La serie di incontri “Sensibile Materia” ha innescato una catena di domande. Confrontarmi con temi tanto delicati mi ha spinta a mettermi in dialogo non solo con la persona che sono, ma anche con quella che desidero diventare: per me stessa, per il futuro che mi attende e per quella possibilità di vita che ciascuno di noi merita.
Questi incontri hanno attivato una nuova consapevolezza, nel bene e nel male. Sono stati uno strumento per rileggere il mio vissuto e il mio modo di stare al mondo.

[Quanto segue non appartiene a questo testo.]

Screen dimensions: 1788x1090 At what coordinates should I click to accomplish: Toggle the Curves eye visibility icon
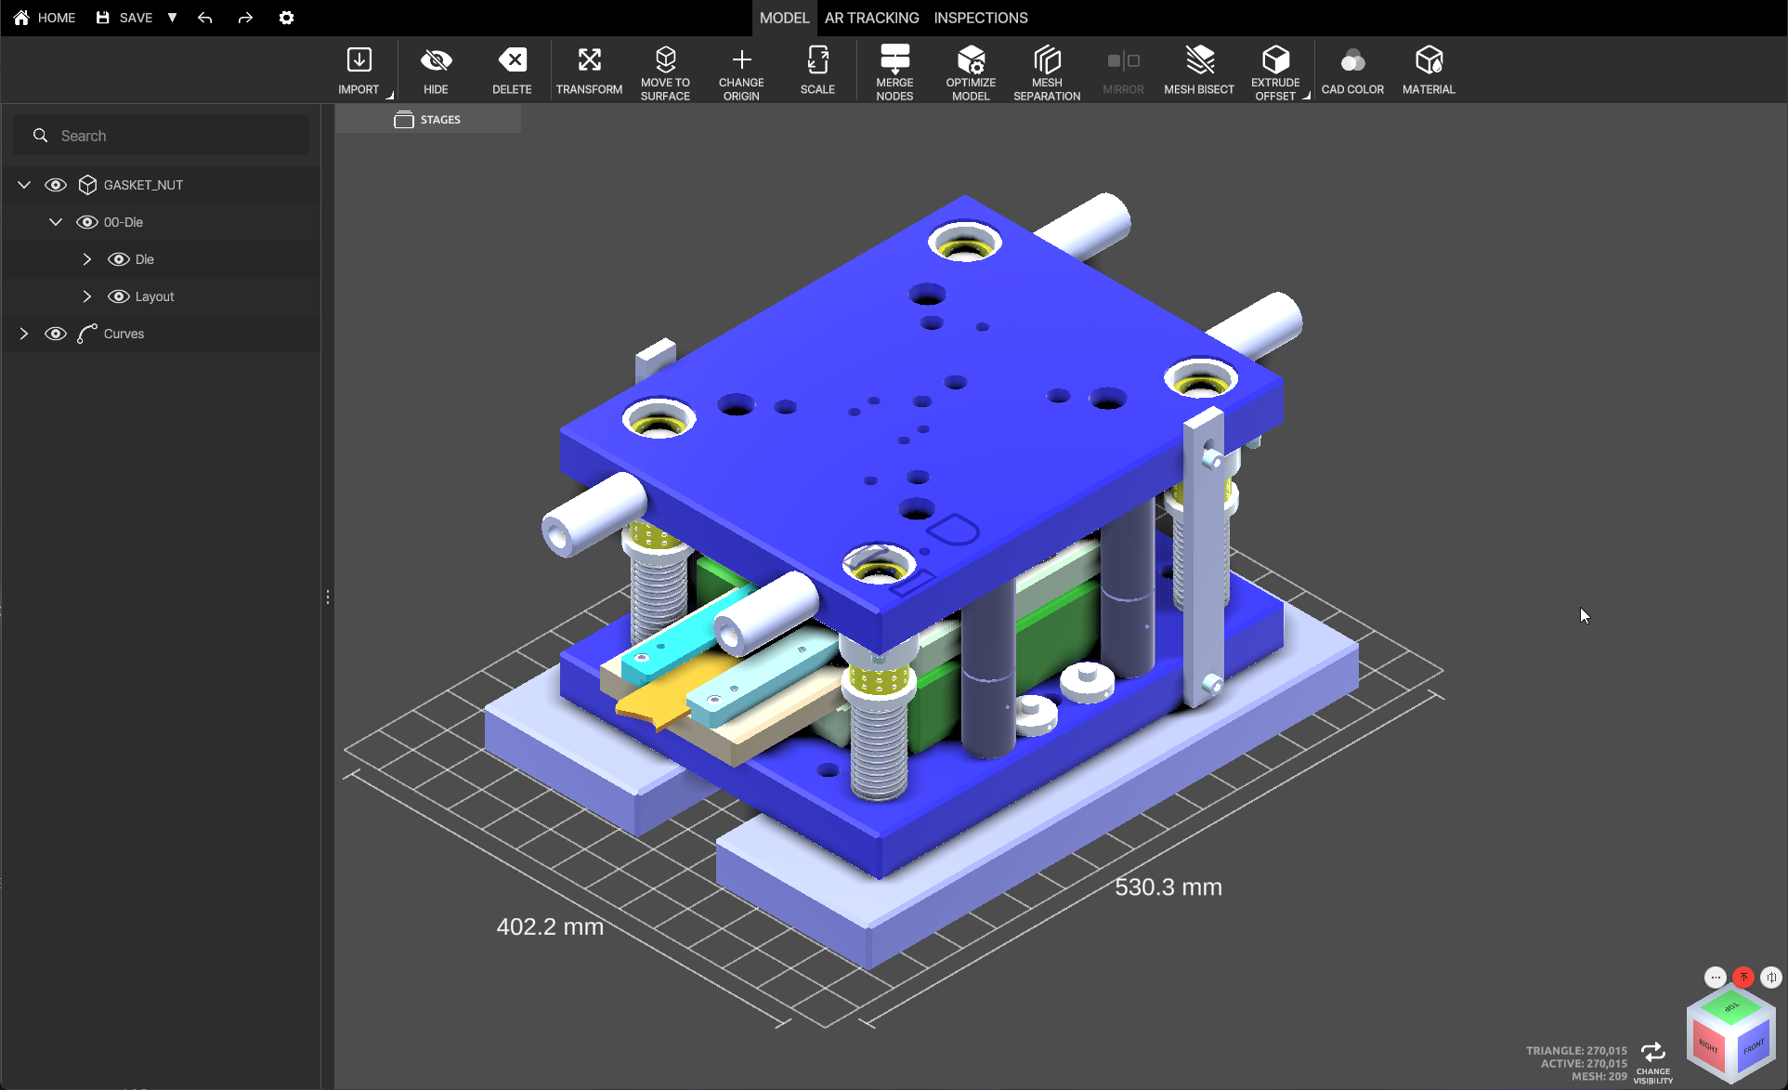[56, 334]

Questa residenza, finora, è stata l’esperienza che più ha trasformato una parte della mia quotidianità.
Mi ha lasciato molte domande, a cui non so se riuscirò davvero a rispondere: quale deve essere il ruolo dell’artista in una società come la nostra, in cui l’individualismo alimenta un consumo narcisista continuamente affamato? L’artista è chiamato anche a essere un divulgatore? Sta forse esaurendo un potere individuale per ritrovarne uno nuovo, comunitario?

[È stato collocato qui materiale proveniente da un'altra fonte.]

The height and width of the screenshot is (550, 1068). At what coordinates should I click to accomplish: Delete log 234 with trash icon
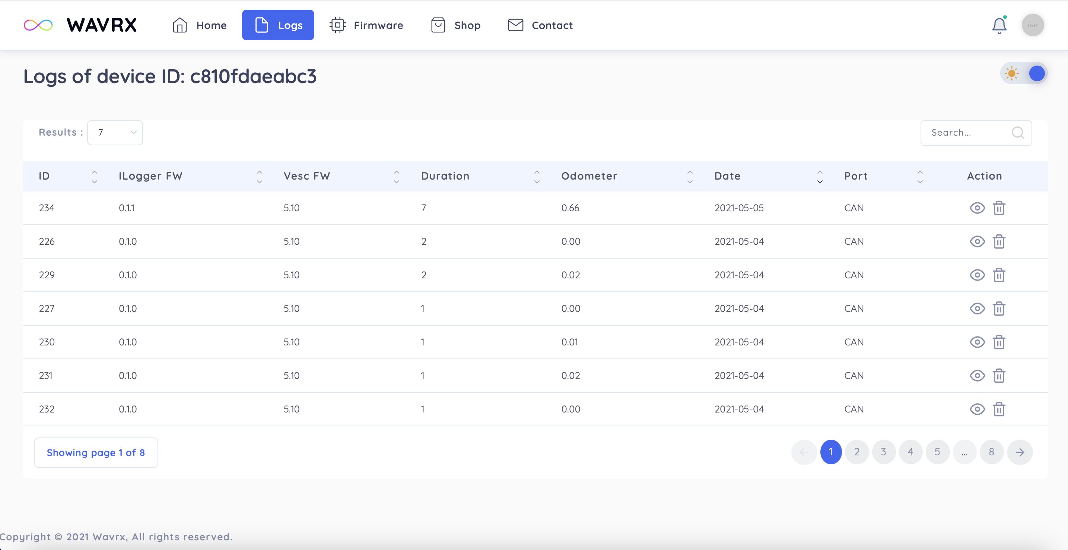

Non ho trovato risposte definitive, ma ho percepito un forte senso di responsabilità.
A tratti mi pesa, perché temo possa diventare un freno in un mondo che giudica rapidamente senza entrare davvero in relazione. Allo stesso tempo, però, mi ha lasciato una nuova fiducia: forse il mondo si sta trasformando in un atto più collettivo, capace di sostenere temi così complessi e “sensibili”.
In un contesto in cui la parola individuale rischia di perdersi nel rumore generale, forse il vero gesto rivoluzionario è scegliere di guardarsi attorno.